[DOCUMENT EXTRACT Boundary: Start]

Offense
Obtain any personal identifying info and use for “any unlawful purpose, including “to obtain credit, goods, services, or medical information” (part (a)) or
Transfer any such information, knowing transferee will use for unlawful purpose (part (d)(2))
Aggravated Felony (AF)
Assume AF if loss to victim/s exceeds $10,000. To avoid that, see Advice to 470, above.
Not AF based on 1 year imposed, but 364 is always best. See Advice.
Crime Involving Moral Turpitude (CIMT)
Not a CIMT. Ninth Circuit held it is not, but in at least one case, USCIS wrongly asserted it is divisible. See Advice re best practice for ROC.
Other Removal Grounds
No other removal ground.
Advice and Comments
PC 530.5(a), (d)(2)
AF with 1 yr. Conviction of theft, forgery, or counterfeiting is an AF if 1 yr or more is imposed. These are not elements of 530.5 and it can’t properly be held an AF under any of these categories regardless of underlying conduct.1This section discusses why PC 530.5(a) is not an AF as theft, forgery, or counterfeiting even if a year or more is imposed. This is based on the federal categorical approach; for more information see ILRC, How to Use the Categorical Approach Now (2021) at www.ilrc.org/crimes-summaries.
If a sentence of a year or more is imposed, “theft”, “forgery”, and “counterfeiting” are AFs under 8 USC 1101(a)(43)(F), (R). Here a “theft” offense requires as an element a taking of property by stealth, without consent. See discussion at PC 484. “Forgery” and “counterfeiting” require, at a minimum, use of a written instrument.
Under the categorical approach, 530.5(a) does not have these elements and thus is not an AF if a year is imposed. Section 530.5(a) provides:
(a) Every person who willfully obtains personal identifying information, as defined in subdivision (b) of Section 530.55, of another person, and uses that information for any unlawful purpose, including to obtain, or attempt to obtain, credit, goods, services, real property, or medical information without the consent of that person is guilty of a public offense ….
Section 530.5 does not require commission of theft, forgery, or counterfeiting because the minimum conduct for guilt is to lawfully obtain personal information of another, and use it for “any unlawful purpose” without the person’s consent. It differs in important ways.

[DOCUMENT EXTRACT Boundary: End]
[AVAILABLE DATA Boundary: Start]

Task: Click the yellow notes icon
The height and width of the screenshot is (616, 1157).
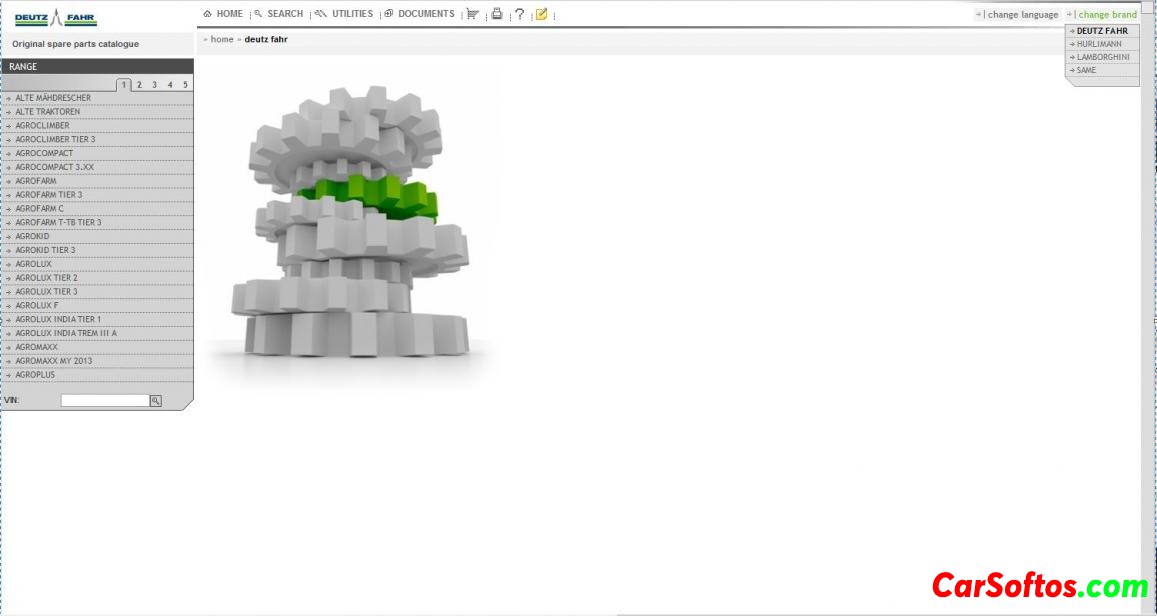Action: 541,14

[AVAILABLE DATA Boundary: End]
[AVAILABLE DATA Boundary: Start]

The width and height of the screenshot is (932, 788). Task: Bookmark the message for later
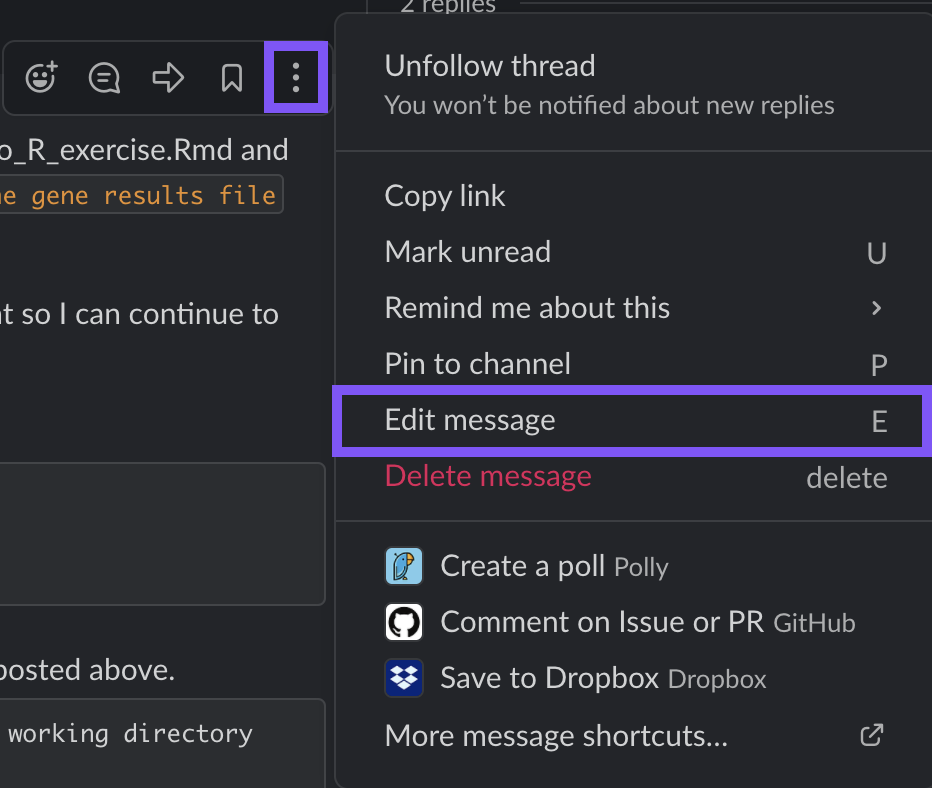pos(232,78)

[AVAILABLE DATA Boundary: End]
[AVAILABLE DATA Boundary: Start]

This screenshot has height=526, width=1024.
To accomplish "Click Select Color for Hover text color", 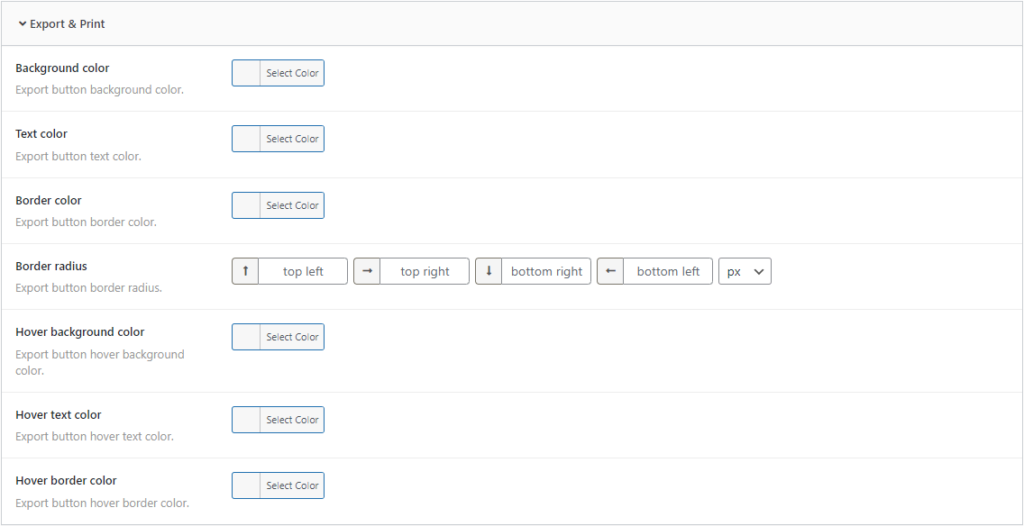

[AVAILABLE DATA Boundary: End]

● **TASKS TO PERFORM**:
1 > In the PC 530.5 immigration summary, above what amount of loss to the victim or victims should an aggravated felony be assumed?
2 > Extend the PC 530.5 immigration summary, picking up right after its final sentence.

● **EXPECTED OUTPUTS**:
1 > An aggravated felony should be assumed if the loss exceeds $10,000.

2 >
First, the personal information can be obtained legally, without theft, fraud, forgery, etc. – for, example during a valid business transaction or among family. The term “willfully” just means on purpose, and “does not require any intent to violate law, to injure another, or to acquire any advantage.” See PC 7(b)(7). In People v. Jimenez, 9 Cal. 5th 53, 63 (2020), the California Supreme Court explained why 530.5(a) is not theft:
Although lawmakers and the public sometimes refer to section 530.5, subdivision (a)’s prohibition on the misuse of personally identifying information as “identity theft,” section 530.5, subdivision (a) makes no mention of theft. It makes no reference to the consolidated theft offenses in section 484. It contains no requirement, “central to the crime of theft[,] that the information be stolen at all” (People v. Truong (2017) 10 Cal.App.5th 551, 562, 216 Cal.Rptr.3d 246 (Truong)), or that the victim’s information was taken with “the intent to permanently deprive the owner of its possession” (People v. Page (2017) 3 Cal.5th 1175, 1182, 225 Cal.Rptr.3d 786, 406 P.3d 319 (Page)). Indeed, by its very terms, the offense of misuse of personal identifying information can be accomplished by acquiring the information with valid consent, using it for an unlawful purpose, and returning it.
Second, section 530.5 does not require that the other person was deprived of anything of value, including property, either temporarily or permanently. See Linares-Gonzalez v Lynch, 823 F.3d 508 (9th Cir. 2016) (holding that PC 530.5(a) is not a CIMT). See further discussion at next endnote.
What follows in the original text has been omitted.